(Stored data entries)
►

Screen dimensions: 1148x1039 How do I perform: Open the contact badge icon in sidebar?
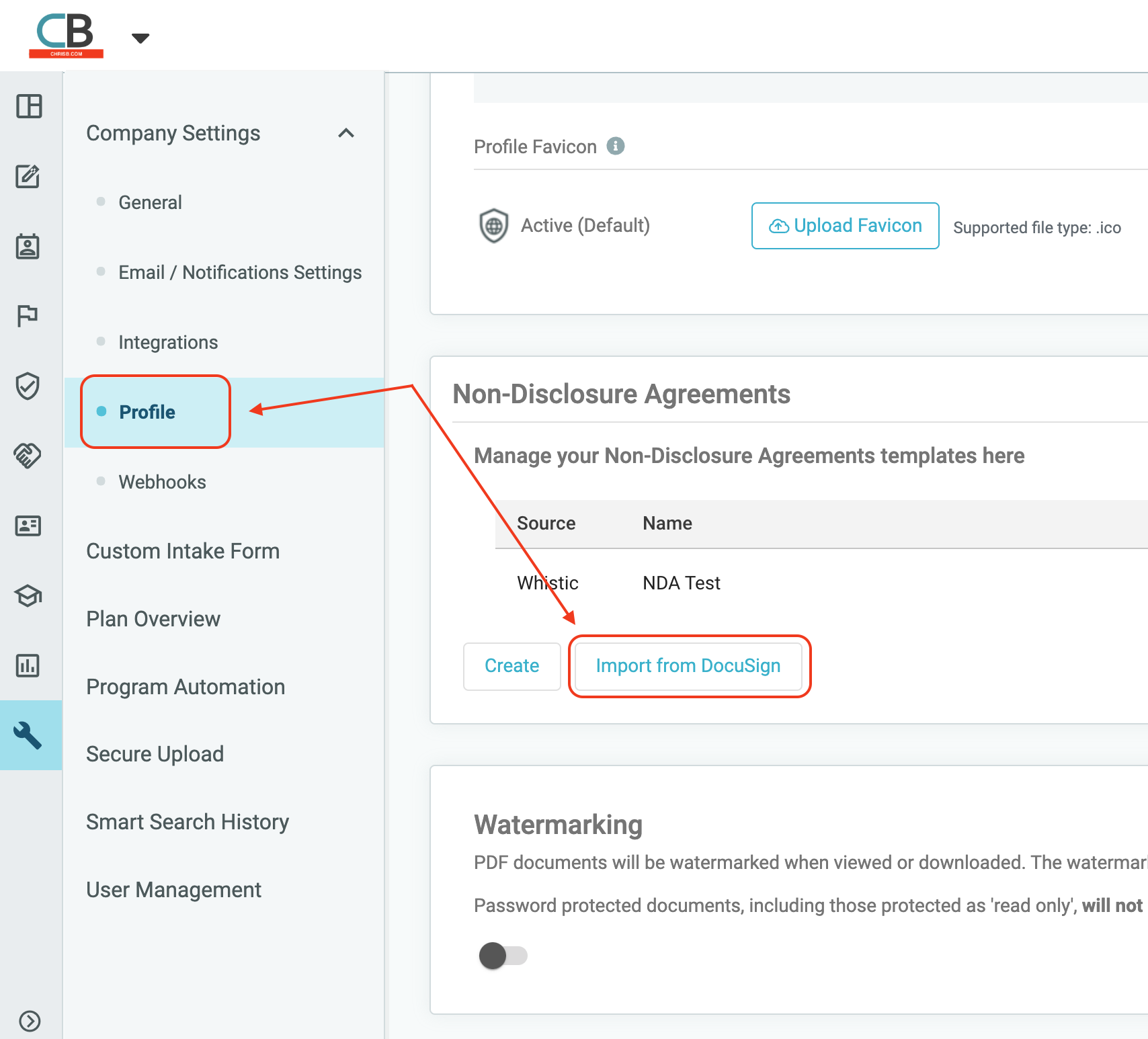[29, 247]

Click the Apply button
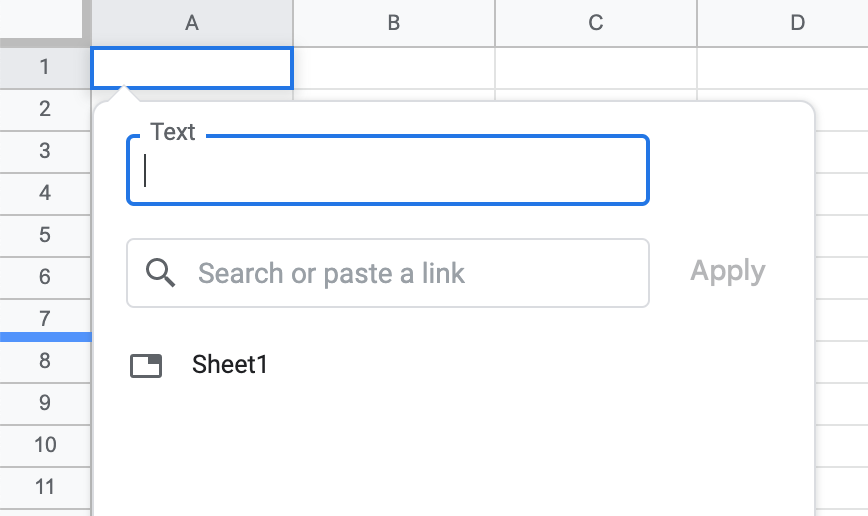tap(728, 271)
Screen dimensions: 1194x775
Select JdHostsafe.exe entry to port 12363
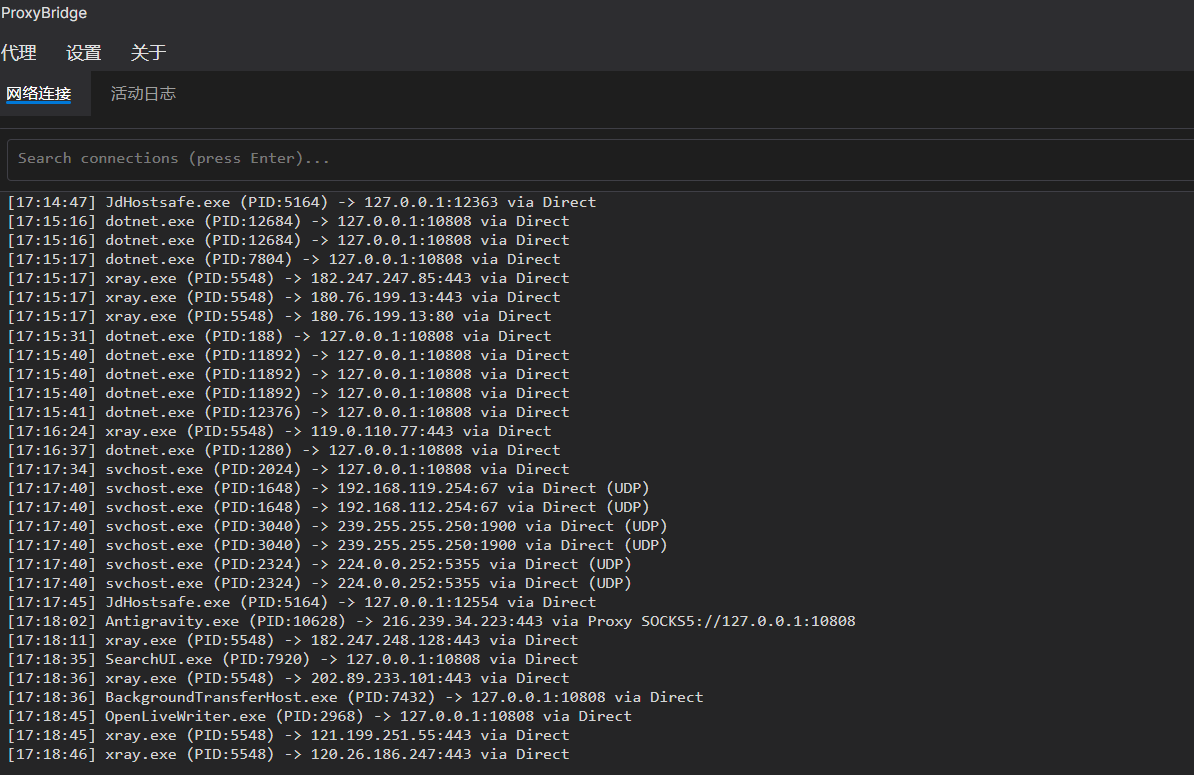(301, 202)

◄

*ACTION ITEM*
Word for word, print all of the data; skip the pictures.

*RESPONSE BOX*
Screen dimensions: 1148x1039 How do I perform: Open the contact badge icon in sidebar?
[29, 247]

Click the Apply button
tap(728, 271)
Screen dimensions: 1194x775
Select JdHostsafe.exe entry to port 12363
(301, 202)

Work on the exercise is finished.